DIKSI.CO, SAMARINDA - Kuasa Hukum Firman membeberkan sejumlah fakta-fakta di dalam persidangan perdana, terhadap terdakwa perkara pembawa senjata tajam (sajam) dalam aksi unjuk rasa penolakan UU Cipta Kerja atau Omnibus Law, yang berlangsung via daring di Pengadilan Negeri (PN) Samarinda, pada Rabu (27/1/2021) lalu.
Mereka menuding, bahwa dalam proses peradilan yang tengah dijalani Firman, mendapatkan sejumlah ketidakadilan dari institusi penegak hukum. Dalam hal ini adalah aparat Kepolisian, Jaksa Penuntut Umum (JPU) Hingga Majelis Hakim di PN Samarinda.
Hal itu pula yang menjadikan alasan bagi terdakwa, melalui kuasa hukumnya untuk memilih Eksepsi dalam persidangan agenda bacaan dakwaan. Bernard Marbun selaku Kuasa Hukum Firman menyampaikan, hal apa saja terkait ketidakadilan yang dialami kliennya tersebut melalui konferensi pers yang digelarnya pada Kamis (28/1/2021) lalu.
Bernard sebagai kuasa hukum mengaku selama ini tidak pernah bertemu dengan kliennya Firman. Menurutnya, ini sebuah pelanggaran yang harus diperhatikan. Sebab, kuasa hukum memiliki hak untuk berkomunikasi secara leluasa dengan kliennya.
Namun aparat penegak hukum negara tak memberikan hak tersebut. Disebutkan Bernard, sidang yang diikuti Firman secara daring pun tidak berjalan maksimal dan berindikasi akan merugikan kliennya.
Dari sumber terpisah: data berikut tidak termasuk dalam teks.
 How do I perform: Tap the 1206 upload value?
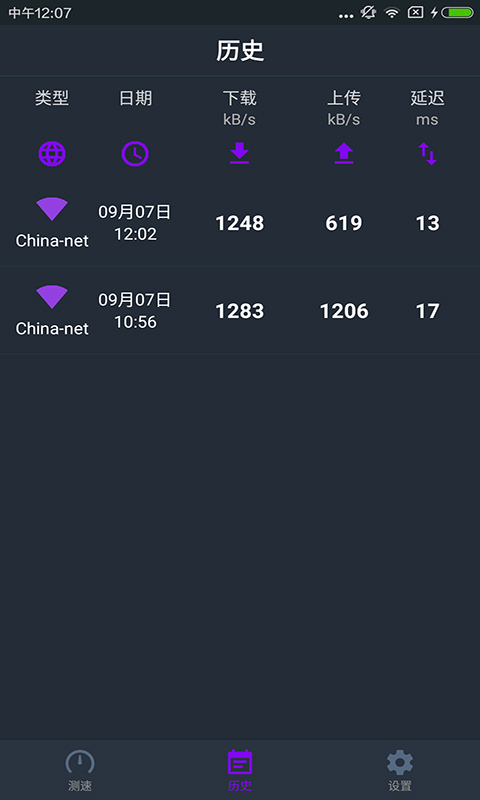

Disebutkanya, dalam persidangan perdana yang dipimpin oleh Edy Toto Purba selaku Ketua Majelis Hakim dengan didampingi Agus Raharjo dan Hasrawati Yunus sebagai Hakim Anggota, JPU Melati dari Kejaksaan Negeri (Kejari) Samarinda membacakan surat dakwaan dan menjerat Firman dengan pasal 2 ayat 1 Undang-Undang (UU) Darurat Nomor 22/1991.
Dikatakan Bernard, didalam persidangan yang berlangsung via daring saat itu, terdakwa Firman mengaku tak dapat mendengarkan secara jelas suara dari JPU yang tengah membacakan dakwaan. Kendati dengan kondisi demikian, namun Ketua Majelis Hakim tetap bersikeras untuk melanjutkan persidangan. Sehingga berkesan dipaksakan.
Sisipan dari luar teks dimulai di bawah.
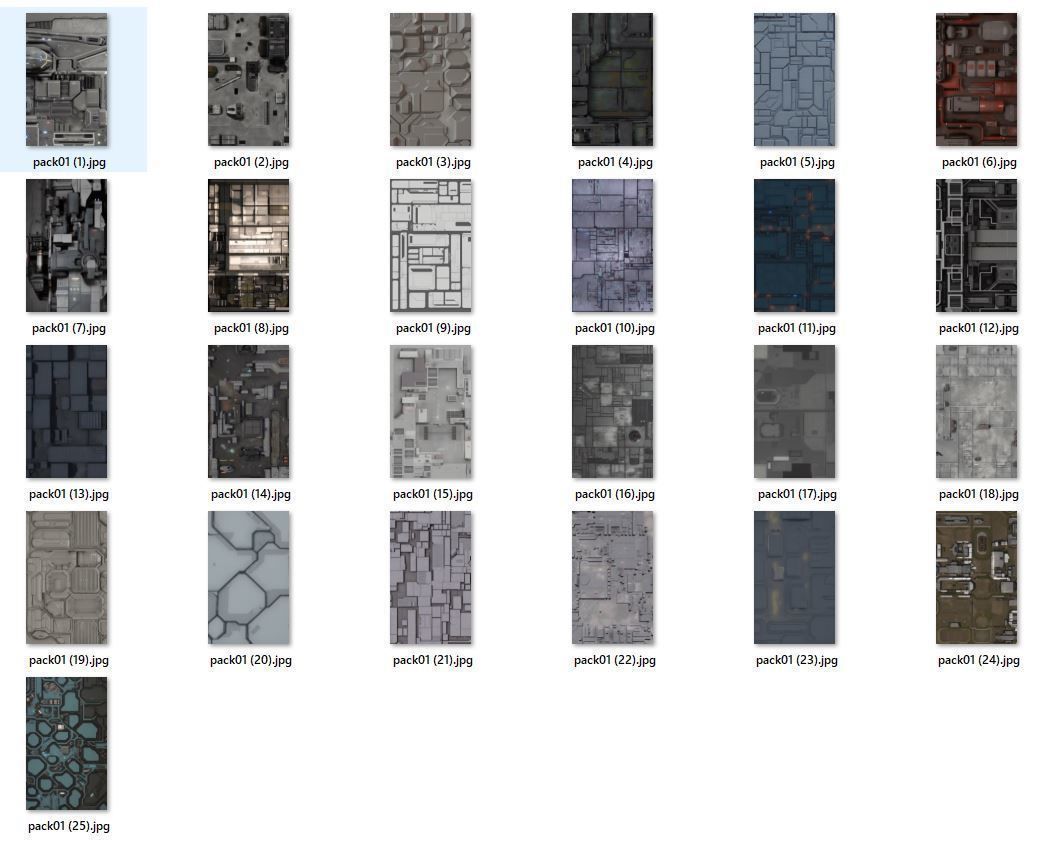
Task: Click the cracked white surface pack01 (20).jpg
Action: (249, 577)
"Akan tetapi ketua majelis hakim dalam hal ini Pak Edy Toto Purba, tetap bersikeras untuk menjalankan persidangan secara online. Sidang ini tetap dijalankan dengan alasan sudah menjadi bagian dari protokol kesehatan Covid-19," ungkapnya kepada awak media.
"Akhirnya, terkesan dipaksakan lah sidang untuk berjalan. Begitu masuk dalam sesi pembacaan dakwaan, suara daripada JPU saat tidak terdengar jelas. Karena perangkat yang disediakan oleh PN Samarinda itu tidak maksimal untuk memfasilitasi," sambungnya.
Sehingga pada saat JPU usai membacakan dakwaannya, Firman yang kala itu ditanya dan dimintai tanggapannya oleh Majelis Hakim, mengaku tidak memahami atas apa yang sudah didakwakan.
"Proses persidangan secara daring seperti ini, tidak bisa berjalan secara maksimal. Ini terbukti dari klien kami yang ditanya oleh majelis hakim, ternyata dia bengong. Dia tidak mengerti dan memahami apa yang disebutkan dalam dakwaan oleh JPU," ucapnya.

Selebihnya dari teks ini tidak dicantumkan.